(Recorded data)

::::::::

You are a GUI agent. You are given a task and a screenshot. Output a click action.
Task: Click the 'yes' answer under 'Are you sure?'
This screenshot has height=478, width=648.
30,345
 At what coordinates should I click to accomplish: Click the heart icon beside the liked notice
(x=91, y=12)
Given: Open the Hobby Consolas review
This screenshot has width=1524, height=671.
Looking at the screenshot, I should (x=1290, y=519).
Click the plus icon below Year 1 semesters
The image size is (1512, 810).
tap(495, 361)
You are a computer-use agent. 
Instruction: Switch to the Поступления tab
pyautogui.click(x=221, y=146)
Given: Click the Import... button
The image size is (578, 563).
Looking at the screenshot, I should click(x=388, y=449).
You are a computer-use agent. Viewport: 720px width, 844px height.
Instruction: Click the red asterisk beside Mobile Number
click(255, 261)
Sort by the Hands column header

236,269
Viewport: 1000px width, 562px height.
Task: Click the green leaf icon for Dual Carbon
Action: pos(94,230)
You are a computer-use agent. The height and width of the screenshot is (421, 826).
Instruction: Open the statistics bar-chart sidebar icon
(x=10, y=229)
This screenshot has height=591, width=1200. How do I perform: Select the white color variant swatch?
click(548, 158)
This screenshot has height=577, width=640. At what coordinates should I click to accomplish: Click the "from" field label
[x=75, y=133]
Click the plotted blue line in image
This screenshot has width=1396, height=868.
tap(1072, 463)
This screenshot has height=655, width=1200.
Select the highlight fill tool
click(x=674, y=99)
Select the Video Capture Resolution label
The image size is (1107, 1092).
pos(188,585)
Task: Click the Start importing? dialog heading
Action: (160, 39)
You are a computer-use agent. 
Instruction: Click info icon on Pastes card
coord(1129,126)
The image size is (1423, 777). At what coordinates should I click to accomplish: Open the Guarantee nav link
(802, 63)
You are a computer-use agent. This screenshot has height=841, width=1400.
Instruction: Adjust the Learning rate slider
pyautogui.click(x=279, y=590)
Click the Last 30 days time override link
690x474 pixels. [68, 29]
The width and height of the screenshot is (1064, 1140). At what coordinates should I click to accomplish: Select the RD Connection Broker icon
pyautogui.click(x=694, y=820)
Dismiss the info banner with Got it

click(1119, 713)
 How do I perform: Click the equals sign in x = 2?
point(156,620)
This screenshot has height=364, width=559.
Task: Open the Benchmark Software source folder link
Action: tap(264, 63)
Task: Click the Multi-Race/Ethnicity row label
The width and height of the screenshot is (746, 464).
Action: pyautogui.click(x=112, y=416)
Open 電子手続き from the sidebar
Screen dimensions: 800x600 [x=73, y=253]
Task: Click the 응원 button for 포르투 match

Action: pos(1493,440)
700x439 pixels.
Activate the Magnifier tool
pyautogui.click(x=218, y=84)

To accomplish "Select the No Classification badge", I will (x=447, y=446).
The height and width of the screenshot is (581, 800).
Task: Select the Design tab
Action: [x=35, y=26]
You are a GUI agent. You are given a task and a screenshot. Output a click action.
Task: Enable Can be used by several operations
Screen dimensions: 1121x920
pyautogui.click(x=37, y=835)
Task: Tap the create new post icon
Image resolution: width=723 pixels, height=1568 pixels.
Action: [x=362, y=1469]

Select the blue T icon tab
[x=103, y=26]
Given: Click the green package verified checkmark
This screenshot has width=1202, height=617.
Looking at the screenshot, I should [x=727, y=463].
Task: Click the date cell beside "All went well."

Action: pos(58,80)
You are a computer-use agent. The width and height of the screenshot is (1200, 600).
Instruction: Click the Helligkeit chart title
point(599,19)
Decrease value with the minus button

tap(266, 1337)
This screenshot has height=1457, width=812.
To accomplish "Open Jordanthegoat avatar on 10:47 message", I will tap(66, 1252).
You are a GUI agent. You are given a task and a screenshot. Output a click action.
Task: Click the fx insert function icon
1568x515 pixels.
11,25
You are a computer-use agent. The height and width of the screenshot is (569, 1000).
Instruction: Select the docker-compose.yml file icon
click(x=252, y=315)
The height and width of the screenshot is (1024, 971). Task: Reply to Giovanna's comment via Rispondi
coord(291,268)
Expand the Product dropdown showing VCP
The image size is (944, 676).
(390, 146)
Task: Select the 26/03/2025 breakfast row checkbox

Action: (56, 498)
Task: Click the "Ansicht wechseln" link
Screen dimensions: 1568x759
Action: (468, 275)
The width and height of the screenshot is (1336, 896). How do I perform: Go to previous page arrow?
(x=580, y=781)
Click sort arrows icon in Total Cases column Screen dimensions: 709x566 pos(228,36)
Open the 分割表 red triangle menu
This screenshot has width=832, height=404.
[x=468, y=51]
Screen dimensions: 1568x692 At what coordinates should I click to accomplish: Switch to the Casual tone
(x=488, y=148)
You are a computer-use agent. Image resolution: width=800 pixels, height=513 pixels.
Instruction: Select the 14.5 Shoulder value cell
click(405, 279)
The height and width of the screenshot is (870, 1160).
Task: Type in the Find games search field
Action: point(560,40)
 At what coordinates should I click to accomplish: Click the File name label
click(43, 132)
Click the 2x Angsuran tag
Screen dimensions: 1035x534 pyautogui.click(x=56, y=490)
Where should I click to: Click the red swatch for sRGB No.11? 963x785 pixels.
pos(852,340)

::::::::

■ Task objective ■
Set down every record above, word for word.

■ Output below ■
You are a GUI agent. You are given a task and a screenshot. Output a click action.
Task: Click the 'yes' answer under 'Are you sure?'
This screenshot has height=478, width=648.
30,345
 At what coordinates should I click to accomplish: Click the heart icon beside the liked notice
(x=91, y=12)
Given: Open the Hobby Consolas review
This screenshot has width=1524, height=671.
Looking at the screenshot, I should (x=1290, y=519).
Click the plus icon below Year 1 semesters
The image size is (1512, 810).
tap(495, 361)
You are a computer-use agent. 
Instruction: Switch to the Поступления tab
pyautogui.click(x=221, y=146)
Given: Click the Import... button
The image size is (578, 563).
Looking at the screenshot, I should click(x=388, y=449).
You are a computer-use agent. Viewport: 720px width, 844px height.
Instruction: Click the red asterisk beside Mobile Number
click(255, 261)
Sort by the Hands column header

236,269
Viewport: 1000px width, 562px height.
Task: Click the green leaf icon for Dual Carbon
Action: pos(94,230)
You are a computer-use agent. The height and width of the screenshot is (421, 826).
Instruction: Open the statistics bar-chart sidebar icon
(x=10, y=229)
This screenshot has height=591, width=1200. How do I perform: Select the white color variant swatch?
click(548, 158)
This screenshot has height=577, width=640. At what coordinates should I click to accomplish: Click the "from" field label
[x=75, y=133]
Click the plotted blue line in image
This screenshot has width=1396, height=868.
tap(1072, 463)
This screenshot has height=655, width=1200.
Select the highlight fill tool
click(x=674, y=99)
Select the Video Capture Resolution label
The image size is (1107, 1092).
pos(188,585)
Task: Click the Start importing? dialog heading
Action: (160, 39)
You are a computer-use agent. 
Instruction: Click info icon on Pastes card
coord(1129,126)
The image size is (1423, 777). At what coordinates should I click to accomplish: Open the Guarantee nav link
(802, 63)
You are a computer-use agent. This screenshot has height=841, width=1400.
Instruction: Adjust the Learning rate slider
pyautogui.click(x=279, y=590)
Click the Last 30 days time override link
690x474 pixels. [68, 29]
The width and height of the screenshot is (1064, 1140). At what coordinates should I click to accomplish: Select the RD Connection Broker icon
pyautogui.click(x=694, y=820)
Dismiss the info banner with Got it

click(1119, 713)
 How do I perform: Click the equals sign in x = 2?
point(156,620)
This screenshot has height=364, width=559.
Task: Open the Benchmark Software source folder link
Action: tap(264, 63)
Task: Click the Multi-Race/Ethnicity row label
The width and height of the screenshot is (746, 464).
Action: pyautogui.click(x=112, y=416)
Open 電子手続き from the sidebar
Screen dimensions: 800x600 [x=73, y=253]
Task: Click the 응원 button for 포르투 match

Action: pos(1493,440)
700x439 pixels.
Activate the Magnifier tool
pyautogui.click(x=218, y=84)

To accomplish "Select the No Classification badge", I will (x=447, y=446).
The height and width of the screenshot is (581, 800).
Task: Select the Design tab
Action: [x=35, y=26]
You are a GUI agent. You are given a task and a screenshot. Output a click action.
Task: Enable Can be used by several operations
Screen dimensions: 1121x920
pyautogui.click(x=37, y=835)
Task: Tap the create new post icon
Image resolution: width=723 pixels, height=1568 pixels.
Action: [x=362, y=1469]

Select the blue T icon tab
[x=103, y=26]
Given: Click the green package verified checkmark
This screenshot has width=1202, height=617.
Looking at the screenshot, I should [x=727, y=463].
Task: Click the date cell beside "All went well."

Action: pos(58,80)
You are a computer-use agent. The width and height of the screenshot is (1200, 600).
Instruction: Click the Helligkeit chart title
point(599,19)
Decrease value with the minus button

tap(266, 1337)
This screenshot has height=1457, width=812.
To accomplish "Open Jordanthegoat avatar on 10:47 message", I will tap(66, 1252).
You are a GUI agent. You are given a task and a screenshot. Output a click action.
Task: Click the fx insert function icon
1568x515 pixels.
11,25
You are a computer-use agent. The height and width of the screenshot is (569, 1000).
Instruction: Select the docker-compose.yml file icon
click(x=252, y=315)
The height and width of the screenshot is (1024, 971). Task: Reply to Giovanna's comment via Rispondi
coord(291,268)
Expand the Product dropdown showing VCP
The image size is (944, 676).
(390, 146)
Task: Select the 26/03/2025 breakfast row checkbox

Action: (56, 498)
Task: Click the "Ansicht wechseln" link
Screen dimensions: 1568x759
Action: (468, 275)
The width and height of the screenshot is (1336, 896). How do I perform: Go to previous page arrow?
(x=580, y=781)
Click sort arrows icon in Total Cases column Screen dimensions: 709x566 pos(228,36)
Open the 分割表 red triangle menu
This screenshot has width=832, height=404.
[x=468, y=51]
Screen dimensions: 1568x692 At what coordinates should I click to accomplish: Switch to the Casual tone
(x=488, y=148)
You are a computer-use agent. Image resolution: width=800 pixels, height=513 pixels.
Instruction: Select the 14.5 Shoulder value cell
click(405, 279)
The height and width of the screenshot is (870, 1160).
Task: Type in the Find games search field
Action: point(560,40)
 At what coordinates should I click to accomplish: Click the File name label
click(43, 132)
Click the 2x Angsuran tag
Screen dimensions: 1035x534 pyautogui.click(x=56, y=490)
Where should I click to: Click the red swatch for sRGB No.11? 963x785 pixels.
pos(852,340)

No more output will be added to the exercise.